Stored items:
+++
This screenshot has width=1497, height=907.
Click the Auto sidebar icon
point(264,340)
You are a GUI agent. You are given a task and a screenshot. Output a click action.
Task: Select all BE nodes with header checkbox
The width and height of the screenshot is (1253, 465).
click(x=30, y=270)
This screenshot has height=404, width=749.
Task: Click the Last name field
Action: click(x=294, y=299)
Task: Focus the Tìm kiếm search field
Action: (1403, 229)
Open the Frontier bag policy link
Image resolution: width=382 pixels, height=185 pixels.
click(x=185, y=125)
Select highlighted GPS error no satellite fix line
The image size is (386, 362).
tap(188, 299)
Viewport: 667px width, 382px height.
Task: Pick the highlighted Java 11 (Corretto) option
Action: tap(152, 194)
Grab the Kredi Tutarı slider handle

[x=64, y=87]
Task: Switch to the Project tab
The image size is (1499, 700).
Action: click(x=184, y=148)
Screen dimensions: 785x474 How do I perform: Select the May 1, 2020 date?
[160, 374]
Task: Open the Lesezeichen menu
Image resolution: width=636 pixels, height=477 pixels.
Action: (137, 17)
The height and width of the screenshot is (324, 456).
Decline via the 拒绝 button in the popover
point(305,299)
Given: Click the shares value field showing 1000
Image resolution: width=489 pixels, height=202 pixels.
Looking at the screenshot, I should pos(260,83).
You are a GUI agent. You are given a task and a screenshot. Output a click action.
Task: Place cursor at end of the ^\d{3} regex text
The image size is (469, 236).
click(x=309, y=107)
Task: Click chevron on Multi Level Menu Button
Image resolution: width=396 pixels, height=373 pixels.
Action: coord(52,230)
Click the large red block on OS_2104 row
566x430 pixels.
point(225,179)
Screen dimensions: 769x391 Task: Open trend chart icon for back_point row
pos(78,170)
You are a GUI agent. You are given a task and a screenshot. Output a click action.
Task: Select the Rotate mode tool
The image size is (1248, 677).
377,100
+++
**What to do**: Return every record exactly as it was given.

**Answer area**:
This screenshot has width=1497, height=907.
Click the Auto sidebar icon
point(264,340)
You are a GUI agent. You are given a task and a screenshot. Output a click action.
Task: Select all BE nodes with header checkbox
The width and height of the screenshot is (1253, 465).
click(x=30, y=270)
This screenshot has height=404, width=749.
Task: Click the Last name field
Action: click(x=294, y=299)
Task: Focus the Tìm kiếm search field
Action: (1403, 229)
Open the Frontier bag policy link
Image resolution: width=382 pixels, height=185 pixels.
click(x=185, y=125)
Select highlighted GPS error no satellite fix line
The image size is (386, 362).
tap(188, 299)
Viewport: 667px width, 382px height.
Task: Pick the highlighted Java 11 (Corretto) option
Action: tap(152, 194)
Grab the Kredi Tutarı slider handle

[x=64, y=87]
Task: Switch to the Project tab
The image size is (1499, 700).
Action: click(x=184, y=148)
Screen dimensions: 785x474 How do I perform: Select the May 1, 2020 date?
[160, 374]
Task: Open the Lesezeichen menu
Image resolution: width=636 pixels, height=477 pixels.
Action: (137, 17)
The height and width of the screenshot is (324, 456).
Decline via the 拒绝 button in the popover
point(305,299)
Given: Click the shares value field showing 1000
Image resolution: width=489 pixels, height=202 pixels.
Looking at the screenshot, I should pos(260,83).
You are a GUI agent. You are given a task and a screenshot. Output a click action.
Task: Place cursor at end of the ^\d{3} regex text
The image size is (469, 236).
click(x=309, y=107)
Task: Click chevron on Multi Level Menu Button
Image resolution: width=396 pixels, height=373 pixels.
Action: coord(52,230)
Click the large red block on OS_2104 row
566x430 pixels.
point(225,179)
Screen dimensions: 769x391 Task: Open trend chart icon for back_point row
pos(78,170)
You are a GUI agent. You are given a task and a screenshot. Output a click action.
Task: Select the Rotate mode tool
The image size is (1248, 677).
377,100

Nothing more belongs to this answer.